------ Extracted information

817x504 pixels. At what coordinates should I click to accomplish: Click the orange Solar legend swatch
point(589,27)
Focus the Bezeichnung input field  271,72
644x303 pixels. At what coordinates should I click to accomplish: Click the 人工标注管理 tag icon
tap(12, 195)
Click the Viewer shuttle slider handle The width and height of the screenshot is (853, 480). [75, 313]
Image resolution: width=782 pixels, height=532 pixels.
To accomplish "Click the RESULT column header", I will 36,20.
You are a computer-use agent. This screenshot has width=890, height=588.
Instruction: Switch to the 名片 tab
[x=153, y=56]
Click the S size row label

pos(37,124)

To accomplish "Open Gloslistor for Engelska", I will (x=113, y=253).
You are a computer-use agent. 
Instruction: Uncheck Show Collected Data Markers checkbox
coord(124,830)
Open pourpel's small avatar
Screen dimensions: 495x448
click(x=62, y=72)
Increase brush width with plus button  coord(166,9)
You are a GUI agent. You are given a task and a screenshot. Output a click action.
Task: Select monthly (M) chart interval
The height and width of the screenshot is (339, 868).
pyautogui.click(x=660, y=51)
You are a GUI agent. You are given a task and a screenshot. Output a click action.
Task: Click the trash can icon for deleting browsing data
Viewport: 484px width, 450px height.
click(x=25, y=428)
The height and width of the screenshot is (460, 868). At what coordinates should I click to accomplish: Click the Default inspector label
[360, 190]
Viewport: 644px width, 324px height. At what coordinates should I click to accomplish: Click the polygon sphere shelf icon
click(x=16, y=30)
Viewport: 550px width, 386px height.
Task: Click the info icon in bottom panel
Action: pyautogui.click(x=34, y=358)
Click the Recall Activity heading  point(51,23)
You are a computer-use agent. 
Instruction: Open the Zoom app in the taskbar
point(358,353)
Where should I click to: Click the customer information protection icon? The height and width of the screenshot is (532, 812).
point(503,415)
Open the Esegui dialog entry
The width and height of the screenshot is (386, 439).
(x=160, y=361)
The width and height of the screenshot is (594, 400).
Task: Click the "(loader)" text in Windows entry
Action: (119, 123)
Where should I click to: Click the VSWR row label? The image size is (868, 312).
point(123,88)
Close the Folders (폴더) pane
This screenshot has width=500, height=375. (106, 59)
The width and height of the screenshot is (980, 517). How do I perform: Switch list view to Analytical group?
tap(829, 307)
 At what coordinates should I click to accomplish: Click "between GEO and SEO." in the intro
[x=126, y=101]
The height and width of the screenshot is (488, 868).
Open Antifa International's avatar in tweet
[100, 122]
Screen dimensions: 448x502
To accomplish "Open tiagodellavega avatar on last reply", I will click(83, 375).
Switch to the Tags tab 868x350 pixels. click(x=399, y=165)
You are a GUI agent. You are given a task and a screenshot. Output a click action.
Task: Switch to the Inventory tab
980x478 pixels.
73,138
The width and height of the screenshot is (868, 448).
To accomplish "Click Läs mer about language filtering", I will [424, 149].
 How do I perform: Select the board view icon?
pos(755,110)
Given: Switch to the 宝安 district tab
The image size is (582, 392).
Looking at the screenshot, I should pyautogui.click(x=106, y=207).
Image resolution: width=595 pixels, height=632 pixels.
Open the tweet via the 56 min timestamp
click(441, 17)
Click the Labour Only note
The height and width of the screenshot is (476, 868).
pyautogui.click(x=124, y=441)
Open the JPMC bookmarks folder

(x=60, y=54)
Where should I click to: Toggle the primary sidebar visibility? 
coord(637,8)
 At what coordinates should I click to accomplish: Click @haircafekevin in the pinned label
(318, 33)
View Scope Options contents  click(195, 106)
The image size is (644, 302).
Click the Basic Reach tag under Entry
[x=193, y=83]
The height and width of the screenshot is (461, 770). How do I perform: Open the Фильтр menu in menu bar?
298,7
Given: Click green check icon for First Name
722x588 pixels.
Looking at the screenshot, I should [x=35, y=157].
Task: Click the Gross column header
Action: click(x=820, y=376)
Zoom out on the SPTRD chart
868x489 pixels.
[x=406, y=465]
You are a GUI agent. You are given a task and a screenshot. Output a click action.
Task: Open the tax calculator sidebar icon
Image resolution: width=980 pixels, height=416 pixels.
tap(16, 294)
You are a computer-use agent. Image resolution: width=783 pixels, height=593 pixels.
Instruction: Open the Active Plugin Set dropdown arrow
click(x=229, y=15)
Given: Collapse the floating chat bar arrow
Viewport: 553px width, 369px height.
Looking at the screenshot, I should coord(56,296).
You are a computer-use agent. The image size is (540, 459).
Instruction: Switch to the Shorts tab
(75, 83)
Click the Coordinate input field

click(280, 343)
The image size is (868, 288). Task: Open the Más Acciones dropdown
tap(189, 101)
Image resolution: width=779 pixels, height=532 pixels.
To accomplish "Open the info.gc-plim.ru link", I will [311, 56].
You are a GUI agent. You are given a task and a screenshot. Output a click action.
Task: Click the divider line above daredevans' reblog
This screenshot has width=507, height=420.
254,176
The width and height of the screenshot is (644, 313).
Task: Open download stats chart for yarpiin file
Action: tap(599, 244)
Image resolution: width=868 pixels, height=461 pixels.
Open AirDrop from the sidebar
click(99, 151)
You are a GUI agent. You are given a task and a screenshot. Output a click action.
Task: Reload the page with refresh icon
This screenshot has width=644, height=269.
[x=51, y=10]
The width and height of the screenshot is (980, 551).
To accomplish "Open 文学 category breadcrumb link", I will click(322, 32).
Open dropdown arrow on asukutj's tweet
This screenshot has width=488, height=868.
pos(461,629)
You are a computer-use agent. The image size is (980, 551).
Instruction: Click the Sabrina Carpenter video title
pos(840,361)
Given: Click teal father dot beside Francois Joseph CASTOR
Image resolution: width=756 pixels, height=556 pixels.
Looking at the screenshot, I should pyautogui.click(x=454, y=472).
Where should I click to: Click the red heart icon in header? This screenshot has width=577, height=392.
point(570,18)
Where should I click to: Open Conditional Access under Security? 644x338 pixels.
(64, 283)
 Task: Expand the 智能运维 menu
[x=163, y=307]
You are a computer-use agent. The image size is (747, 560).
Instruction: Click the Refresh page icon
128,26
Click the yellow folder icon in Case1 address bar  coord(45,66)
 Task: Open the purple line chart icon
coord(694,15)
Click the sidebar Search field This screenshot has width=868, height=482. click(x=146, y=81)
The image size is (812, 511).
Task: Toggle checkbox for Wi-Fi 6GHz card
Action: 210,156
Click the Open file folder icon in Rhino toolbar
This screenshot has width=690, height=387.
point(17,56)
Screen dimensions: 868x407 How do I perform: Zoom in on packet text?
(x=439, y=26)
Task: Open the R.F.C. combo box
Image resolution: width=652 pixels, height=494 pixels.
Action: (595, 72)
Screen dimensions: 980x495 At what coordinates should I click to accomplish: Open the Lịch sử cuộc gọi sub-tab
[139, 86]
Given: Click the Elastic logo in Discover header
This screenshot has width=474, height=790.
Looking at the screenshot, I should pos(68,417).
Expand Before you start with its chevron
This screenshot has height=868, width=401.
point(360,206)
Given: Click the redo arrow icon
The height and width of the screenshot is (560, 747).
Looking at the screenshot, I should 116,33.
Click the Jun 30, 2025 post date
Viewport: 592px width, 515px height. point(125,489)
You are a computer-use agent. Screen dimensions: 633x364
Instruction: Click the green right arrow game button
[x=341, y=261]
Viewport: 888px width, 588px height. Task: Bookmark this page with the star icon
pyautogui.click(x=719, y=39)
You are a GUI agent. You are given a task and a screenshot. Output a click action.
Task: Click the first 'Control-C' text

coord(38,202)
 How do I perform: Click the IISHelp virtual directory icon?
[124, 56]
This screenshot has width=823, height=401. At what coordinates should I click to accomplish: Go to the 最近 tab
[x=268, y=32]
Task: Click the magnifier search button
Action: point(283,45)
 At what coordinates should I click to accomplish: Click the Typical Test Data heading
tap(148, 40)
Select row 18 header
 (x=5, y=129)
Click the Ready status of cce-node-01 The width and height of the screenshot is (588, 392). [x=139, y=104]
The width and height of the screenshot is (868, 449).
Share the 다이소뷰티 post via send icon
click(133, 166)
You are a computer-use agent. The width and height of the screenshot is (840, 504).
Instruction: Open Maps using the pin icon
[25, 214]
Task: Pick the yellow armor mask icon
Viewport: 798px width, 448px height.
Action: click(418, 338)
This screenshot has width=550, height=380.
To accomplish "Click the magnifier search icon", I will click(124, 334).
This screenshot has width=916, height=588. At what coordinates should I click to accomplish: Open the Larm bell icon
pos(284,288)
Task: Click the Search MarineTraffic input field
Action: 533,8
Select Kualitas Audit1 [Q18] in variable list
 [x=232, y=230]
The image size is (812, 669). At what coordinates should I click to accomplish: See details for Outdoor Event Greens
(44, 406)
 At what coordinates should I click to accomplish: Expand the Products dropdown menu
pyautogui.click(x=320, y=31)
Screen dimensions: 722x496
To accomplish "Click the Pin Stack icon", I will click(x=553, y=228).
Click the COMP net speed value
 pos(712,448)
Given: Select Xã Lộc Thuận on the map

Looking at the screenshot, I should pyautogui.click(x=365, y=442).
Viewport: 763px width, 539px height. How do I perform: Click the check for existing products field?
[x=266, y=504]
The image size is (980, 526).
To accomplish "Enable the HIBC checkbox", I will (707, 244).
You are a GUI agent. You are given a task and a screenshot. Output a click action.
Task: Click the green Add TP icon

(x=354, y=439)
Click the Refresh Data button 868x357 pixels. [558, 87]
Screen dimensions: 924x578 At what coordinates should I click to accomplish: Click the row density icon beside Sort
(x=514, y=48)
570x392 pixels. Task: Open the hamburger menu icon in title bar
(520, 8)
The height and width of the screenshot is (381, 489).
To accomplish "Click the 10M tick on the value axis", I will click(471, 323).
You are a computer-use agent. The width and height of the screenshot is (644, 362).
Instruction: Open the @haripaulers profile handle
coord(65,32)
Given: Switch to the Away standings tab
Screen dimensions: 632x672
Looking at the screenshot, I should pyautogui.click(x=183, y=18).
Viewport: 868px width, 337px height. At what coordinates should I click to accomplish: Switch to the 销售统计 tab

------------

> **Task prompt**
Using the listing above, work out how many lines include the word "yellow", and report that number alone.

> **Answer to this task**
2